** start of INFORMATION PROVIDED **

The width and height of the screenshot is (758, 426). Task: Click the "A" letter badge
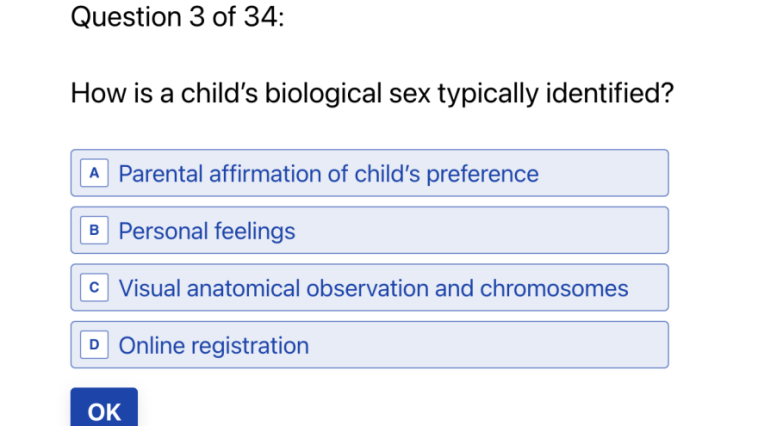94,173
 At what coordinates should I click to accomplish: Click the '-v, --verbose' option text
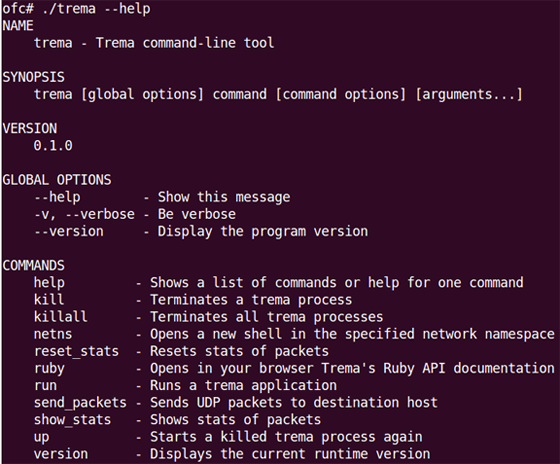(x=85, y=214)
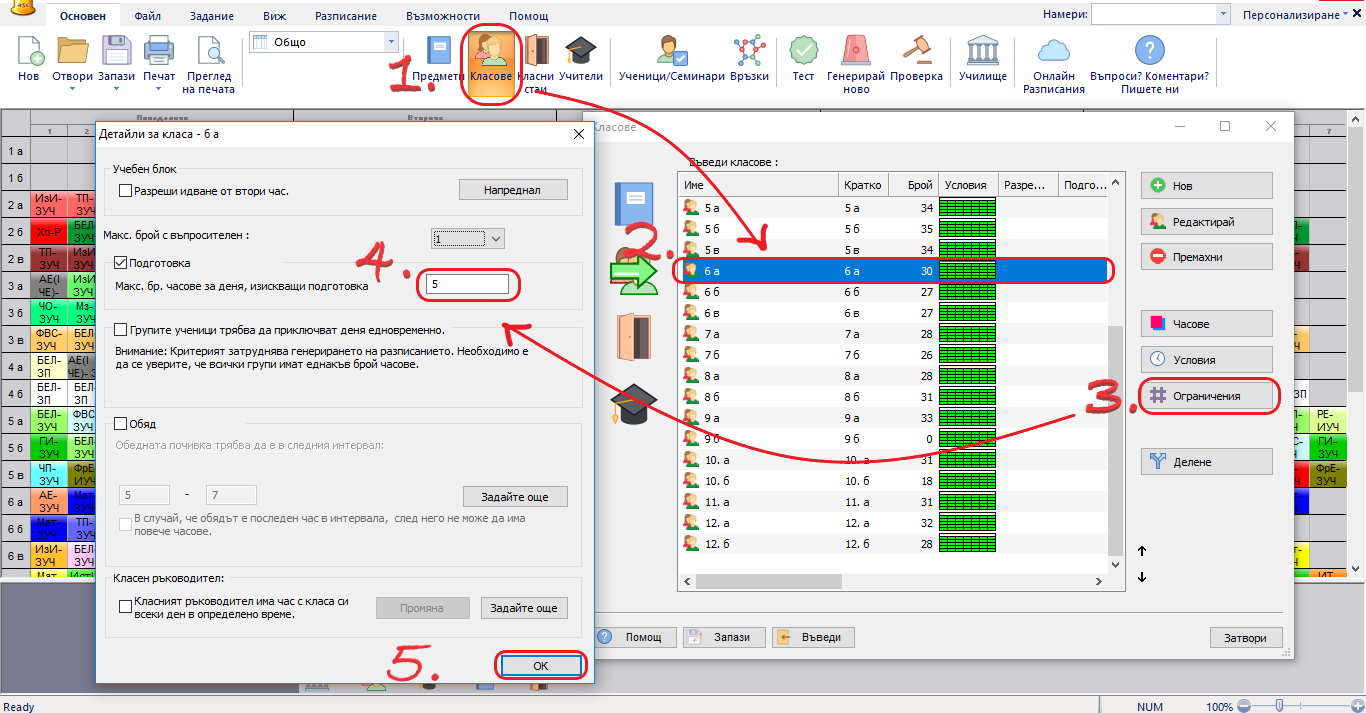This screenshot has width=1366, height=713.
Task: Expand the Общо view dropdown
Action: click(x=391, y=42)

** end of INFORMATION PROVIDED **

▶ WHAT IS ASKED:
Tally the lines of the items above that contain the string "Task". Reply with the number alone.

▶ ANSWER TO THIS EXERCISE:
2